[Stored items]
+++

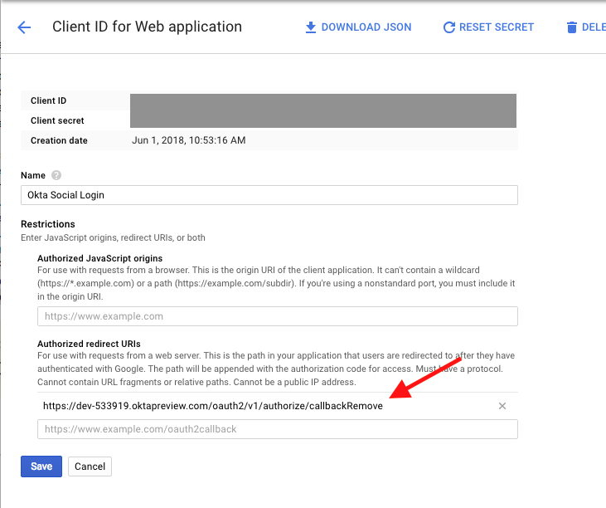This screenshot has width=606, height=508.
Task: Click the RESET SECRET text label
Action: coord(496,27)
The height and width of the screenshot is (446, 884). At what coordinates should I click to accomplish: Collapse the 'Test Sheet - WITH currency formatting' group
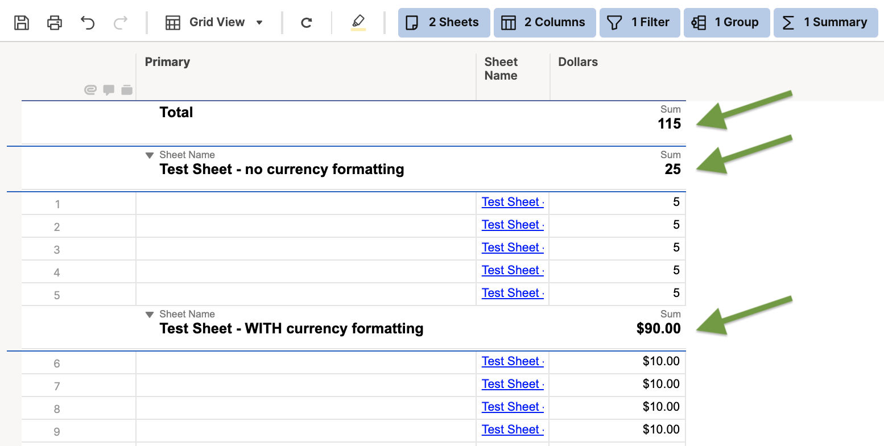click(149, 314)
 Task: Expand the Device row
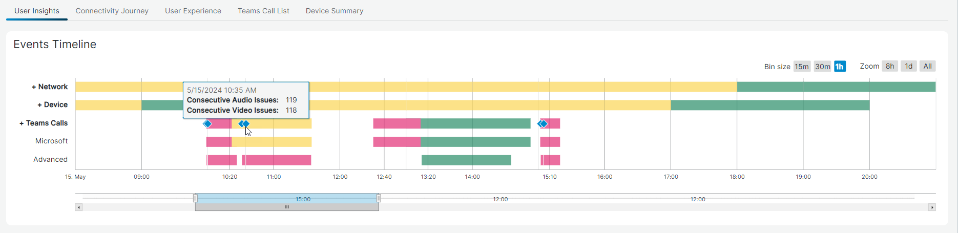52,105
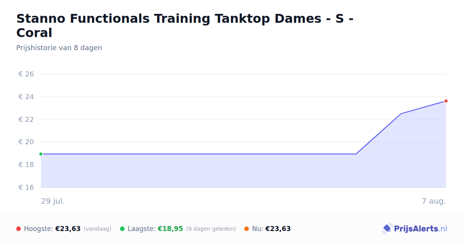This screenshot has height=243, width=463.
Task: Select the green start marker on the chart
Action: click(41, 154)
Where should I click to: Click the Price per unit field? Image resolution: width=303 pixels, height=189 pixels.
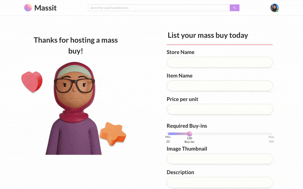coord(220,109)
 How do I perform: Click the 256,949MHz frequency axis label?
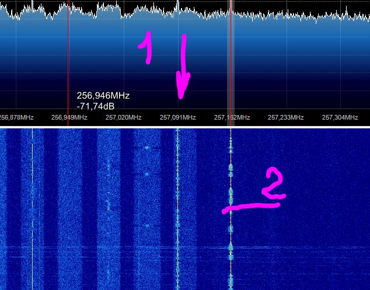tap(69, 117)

+++

● **Task brief**:
Please quote the records above exactly, beginning at the line that contains "Task: Expand the Device row" and ending at their last line. Leave the pictures out.

● **Written solution**:
 Task: Expand the Device row
52,105
This screenshot has height=243, width=463.
Task: Select the green start marker on the chart
Action: click(41, 154)
Where should I click to: Click the Price per unit field? Image resolution: width=303 pixels, height=189 pixels.
coord(220,109)
 How do I perform: Click the 256,949MHz frequency axis label?
tap(69, 117)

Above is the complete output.